■ **Written task**: Scale the records from the line containing "Cerrar (1236, 15)" through the last line of the records, both included, and write out only those lines again with their requests, multiplying every coordinate in the answers by 1.45 and rounding to whole numbers with halves rounded up. Leave all numbers in the requests and their format samples unchanged.

■ **The records**:
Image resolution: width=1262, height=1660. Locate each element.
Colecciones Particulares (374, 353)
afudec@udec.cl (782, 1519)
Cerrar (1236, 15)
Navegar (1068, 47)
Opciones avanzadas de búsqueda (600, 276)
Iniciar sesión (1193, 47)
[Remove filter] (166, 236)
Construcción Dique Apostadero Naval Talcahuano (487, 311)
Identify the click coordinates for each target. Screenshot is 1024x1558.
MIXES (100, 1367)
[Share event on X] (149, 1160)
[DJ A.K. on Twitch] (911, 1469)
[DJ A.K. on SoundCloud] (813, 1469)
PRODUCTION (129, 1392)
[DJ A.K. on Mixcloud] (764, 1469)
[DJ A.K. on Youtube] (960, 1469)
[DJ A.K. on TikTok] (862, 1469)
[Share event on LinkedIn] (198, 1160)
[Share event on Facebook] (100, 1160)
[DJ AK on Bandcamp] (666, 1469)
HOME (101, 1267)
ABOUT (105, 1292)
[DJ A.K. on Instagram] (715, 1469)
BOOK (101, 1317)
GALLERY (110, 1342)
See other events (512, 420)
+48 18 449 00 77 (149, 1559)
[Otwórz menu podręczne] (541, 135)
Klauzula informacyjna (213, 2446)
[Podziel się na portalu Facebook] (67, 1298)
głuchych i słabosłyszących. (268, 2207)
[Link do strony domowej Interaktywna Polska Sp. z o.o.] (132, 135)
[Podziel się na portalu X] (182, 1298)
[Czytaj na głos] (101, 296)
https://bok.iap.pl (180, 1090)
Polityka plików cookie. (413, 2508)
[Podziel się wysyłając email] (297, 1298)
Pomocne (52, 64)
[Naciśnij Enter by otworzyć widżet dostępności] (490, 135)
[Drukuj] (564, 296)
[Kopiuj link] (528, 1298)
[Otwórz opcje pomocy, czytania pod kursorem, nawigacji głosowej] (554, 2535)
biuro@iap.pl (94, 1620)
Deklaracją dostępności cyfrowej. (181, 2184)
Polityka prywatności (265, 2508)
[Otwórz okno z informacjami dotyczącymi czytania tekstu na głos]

■ **Result of this exercise**:
Cerrar (1792, 22)
Navegar (1549, 68)
Opciones avanzadas de búsqueda (870, 400)
Iniciar sesión (1730, 68)
[Remove filter] (241, 342)
Construcción Dique Apostadero Naval Talcahuano (706, 451)
Identify the click coordinates for each target. Screenshot is 1024x1558.
MIXES (145, 1982)
[Share event on X] (216, 1682)
[DJ A.K. on Twitch] (1321, 2130)
[DJ A.K. on SoundCloud] (1179, 2130)
PRODUCTION (187, 2018)
[DJ A.K. on Mixcloud] (1108, 2130)
[DJ A.K. on Youtube] (1392, 2130)
[DJ A.K. on TikTok] (1250, 2130)
[Share event on LinkedIn] (287, 1682)
[Share event on Facebook] (145, 1682)
[DJ AK on Bandcamp] (966, 2130)
HOME (146, 1837)
ABOUT (152, 1873)
[DJ A.K. on Instagram] (1037, 2130)
BOOK (146, 1910)
GALLERY (160, 1946)
See other events (742, 609)
+48 18 449 00 77 (216, 2261)
[Otwórz menu podręczne] (784, 196)
Klauzula informacyjna (309, 3547)
[Podziel się na portalu Facebook] (97, 1882)
głuchych i słabosłyszących. (389, 3200)
[Link do strony domowej Interaktywna Polska Sp. z o.o.] (191, 196)
[Podziel się na portalu X] (264, 1882)
[Czytaj na głos] (146, 429)
https://bok.iap.pl (261, 1581)
Polityka plików cookie. (599, 3637)
[Podziel się wysyłając email] (431, 1882)
Pomocne (75, 93)
[Naciśnij Enter by otworzyć widżet dostępności] (711, 196)
[Drukuj] (818, 429)
[Kopiuj link] (766, 1882)
[Otwórz opcje pomocy, czytania pod kursorem, nawigacji głosowej] (803, 3676)
biuro@iap.pl (136, 2349)
Deklaracją dostępności cyfrowej. (262, 3167)
Polityka prywatności (384, 3637)
[Otwórz okno z informacjami dotyczącymi czytania tekstu na głos]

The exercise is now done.